Bucket Bros: The Carpenters of Comedy
Recently, a certain party made a speech about race in America, which some have called his "I have a dream" speech. That got me thinking: I need one of those. Hell, we all do. It's high time we had an adult discussion about race... and video games.
It's wrong to deny someone a job because of the color of their skin, and surely this should also apply to video games. Yet time and time again, companies who include original (non-licensed) black characters in their games are hit with accusations of racial insensitivity until they cave in and remove them entirely.
What follows is the strange story of how accusations of racism have kept video games politically correct by banning an entire race of people.
Final Fantasy VII
When Final Fantasy VII was released in 1997, some complained that Barret was a racially insensitive stereotype. Which is strange, considering he was actually portrayed as a hero and loving single parent who was fighting to make the world a better place for his daughter. (Think Murphy Brown, only with a mohawk and cyber gun arm.)
The main complaint was that Barret spoke Ebonics. Of course, in real life, if a black man said, "He ain't going nowhere," no one would bat an eye. But if a fictional character says the same thing, we're all supposed to be outraged.
Look, I realize not all black people talk like Barret. But some do. And isn't that enough? Just because a group of people speak differently than the rest of us doesn't mean they shouldn't be allowed to star in video games.
Regardless of your stance on Ebonics, one thing everyone can agree on is that Barret was a chilling recreation of Mr. T.
But if being exactly like Mr. T is racist, then logically, being Mr. T is even more racist.
Microscopiq seems to think so:
"The problem, of course, is that [Barret is] an ignoramus who can't manage to speak or behave property. [sic] Imagine all the worst qualities of Mr. T."Speak or behave properly? Talk about a kick in the pants. No wonder the sides of his hair fell out.
Anyone who had a problem with Barret's dialog needs to realize that this is Final Fantasy VII, the game where the leading leading lady said, "This guy are sick," and the leading man replied to a question with, "Off course." The English translation was notoriously bad. Sure, Barret dropped his share of !@#$ bombs, but then again, so did Cid. Pretending that everyone sounded fine except for Barret -- who got the shaft because he was, well, The Shaft -- is just silly.
Barret was a milestone, the first of his kind -- a black Final Fantasy hero. And, quite possibly because of all the backlash, he was also the last. Perhaps Square decided that, rather than be accused of racism for including a black character, it was safer quietly exclude them.
You see, Barret's only crime is that he wasn't Will Smith black, he was Martin Laurence black. I'm saying he wasn't Laurence Fishburne black, he was Samuel L. Jackson black.
In other words, Barret was too black for the job.
In July of 2007, the activist blog Black Looks rang the racism bell on Resident Evil 5. It seems RE5 was set in an African-like country, and in that country... there were BLACK ZOMBIES.
"This is problematic on so many levels, including the depiction of Black1 people as inhuman savages2, the killing of Black people by a white man3 in military clothing, and the fact that this video game is marketed to children and young adults4. Start them young... fearing, hating, and destroying Black people.5"

What is asked:
Answer these questions about the article on race and video games:
(a) In what year was Final Fantasy VII released?
(b) What was the main complaint about Barret?
(c) Which activist blog raised the racism charge against Resident Evil 5, and in what month and year?

Screenshot and document pointing data
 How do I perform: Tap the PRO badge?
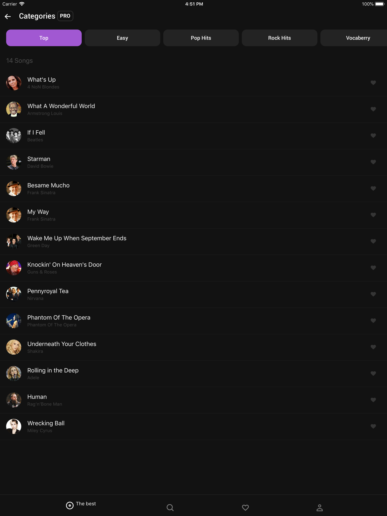click(x=65, y=16)
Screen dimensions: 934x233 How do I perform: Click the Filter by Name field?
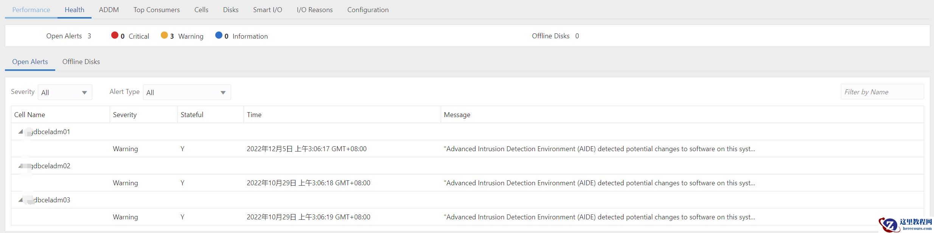882,92
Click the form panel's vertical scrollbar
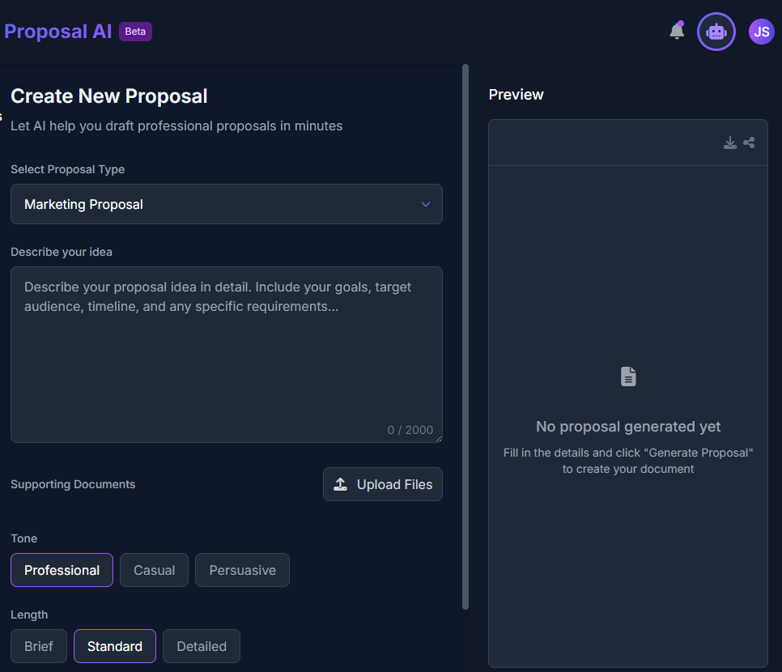The height and width of the screenshot is (672, 782). coord(465,324)
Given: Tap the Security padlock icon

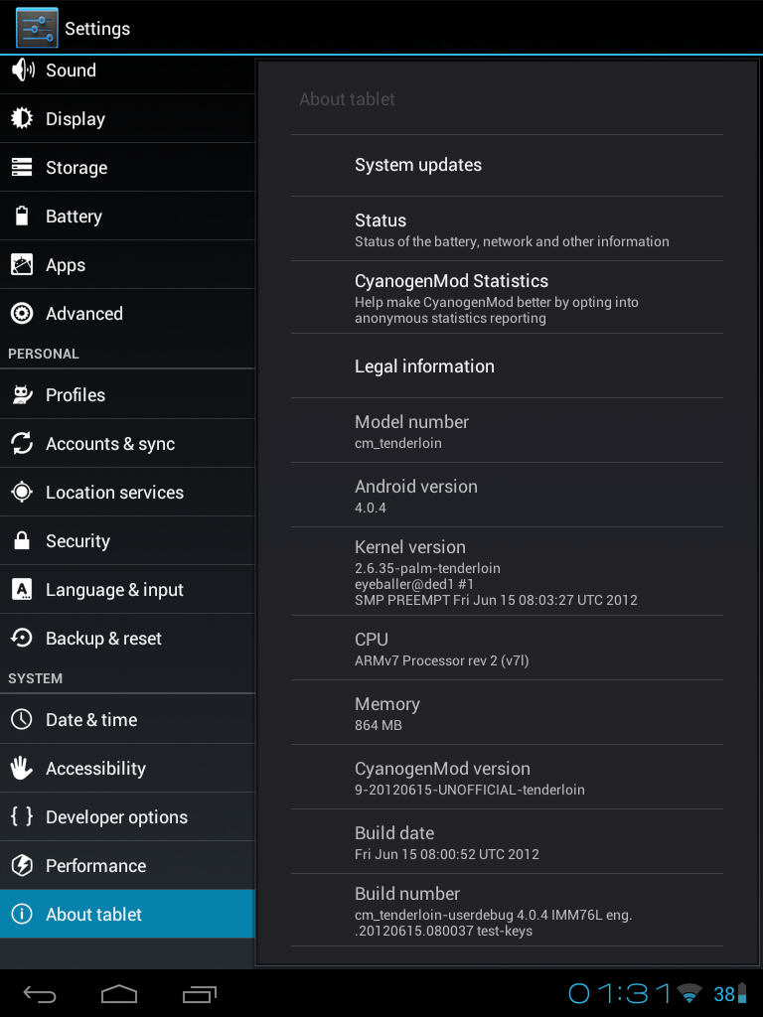Looking at the screenshot, I should pos(22,540).
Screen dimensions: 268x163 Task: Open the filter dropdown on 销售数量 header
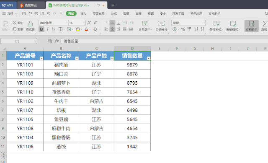pyautogui.click(x=149, y=58)
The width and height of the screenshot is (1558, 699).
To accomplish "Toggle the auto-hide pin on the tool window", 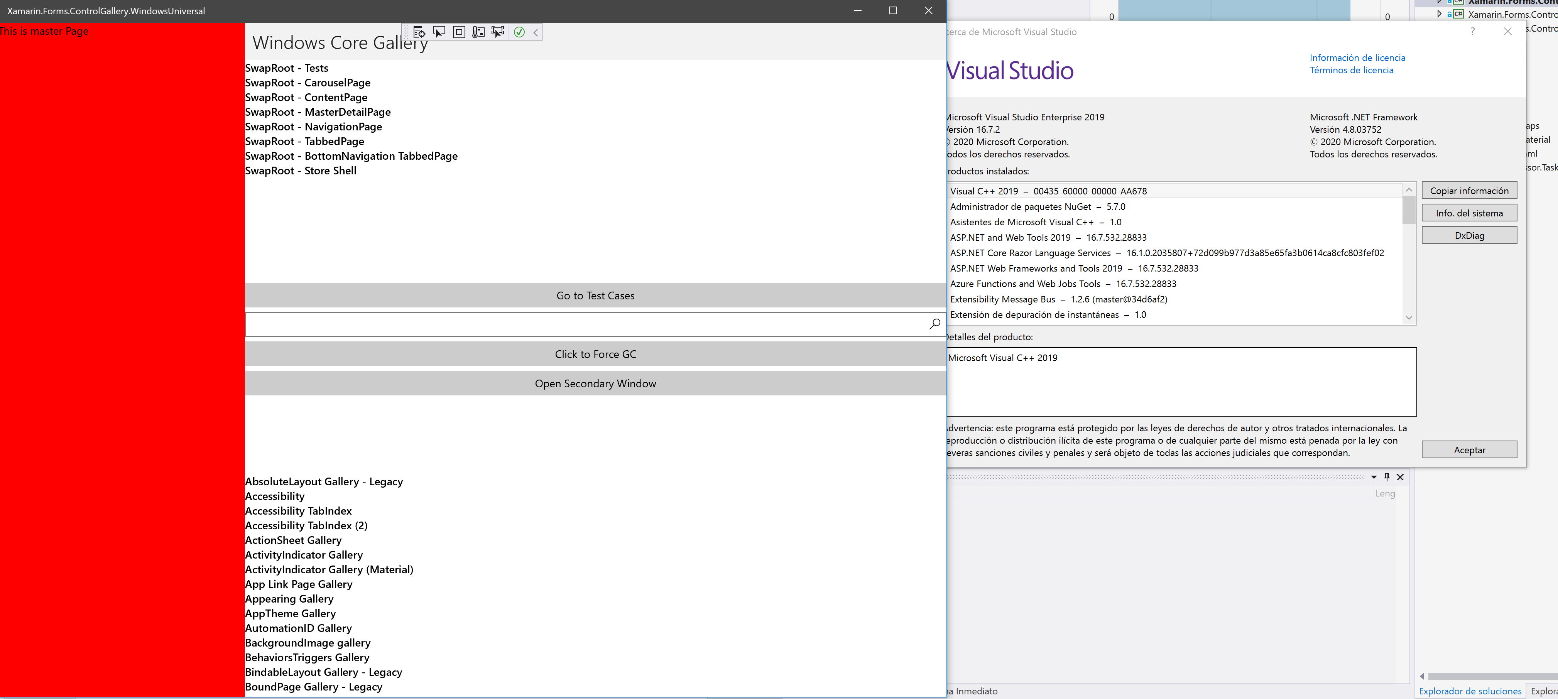I will [1387, 477].
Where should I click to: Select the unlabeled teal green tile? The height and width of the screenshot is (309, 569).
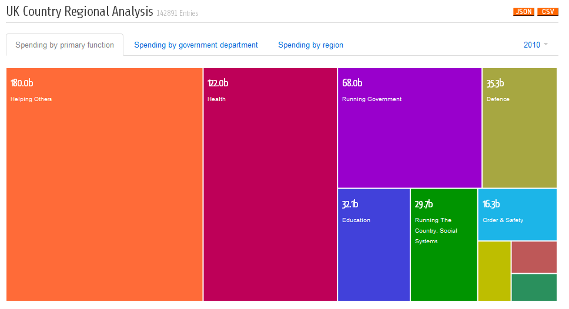pyautogui.click(x=534, y=287)
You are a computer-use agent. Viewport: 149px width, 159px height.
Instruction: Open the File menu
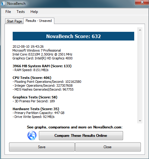pos(8,12)
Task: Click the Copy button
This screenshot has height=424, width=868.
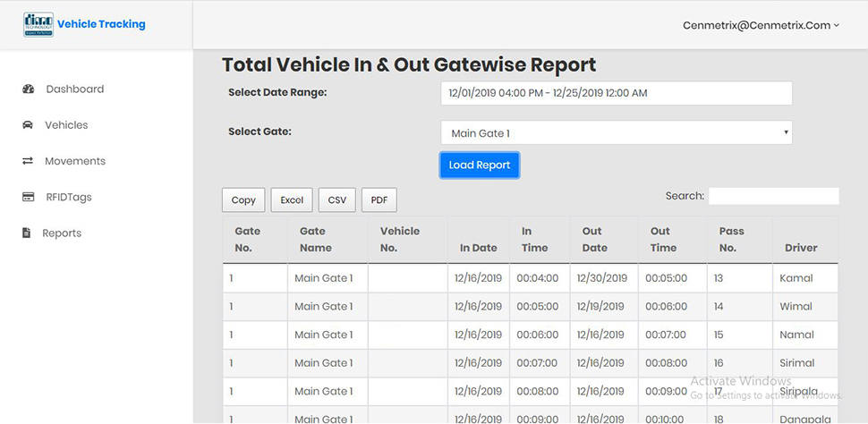Action: coord(243,199)
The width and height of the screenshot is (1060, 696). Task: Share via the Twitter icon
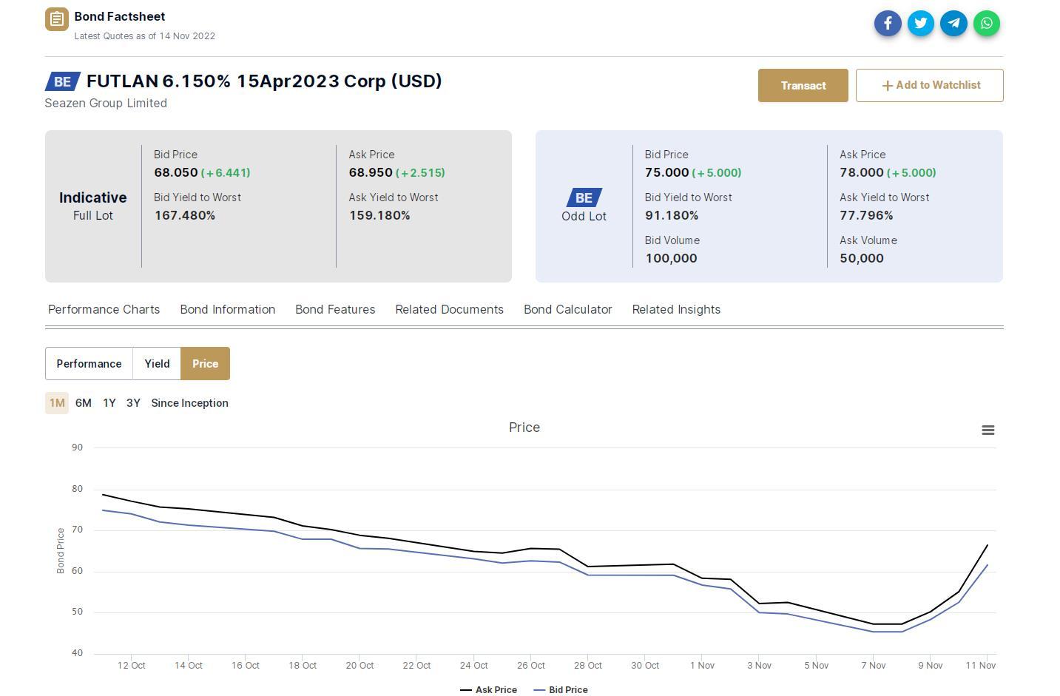(x=921, y=24)
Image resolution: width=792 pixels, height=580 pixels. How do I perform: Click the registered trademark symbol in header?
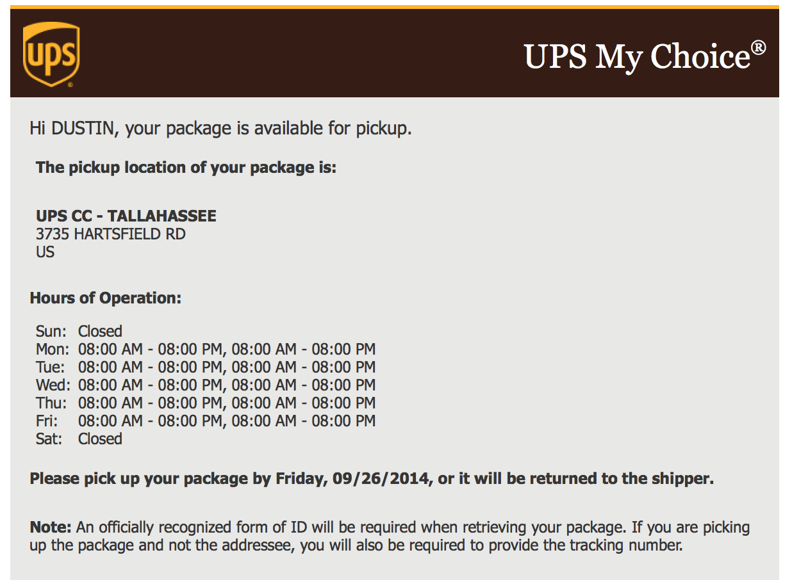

Task answer:
(a) 1997
(b) That he spoke Ebonics.
(c) Black Looks, in July 2007.